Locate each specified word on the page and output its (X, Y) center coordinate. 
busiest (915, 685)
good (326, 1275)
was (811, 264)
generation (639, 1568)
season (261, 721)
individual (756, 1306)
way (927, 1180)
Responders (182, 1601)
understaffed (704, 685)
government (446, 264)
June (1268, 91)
====================
> Problem description:
Reproduce word for word the lines starting with the one that contains "season (261, 721)" and going on through the final line of the items.

> Solved exercise:
season (261, 721)
individual (756, 1306)
way (927, 1180)
Responders (182, 1601)
understaffed (704, 685)
government (446, 264)
June (1268, 91)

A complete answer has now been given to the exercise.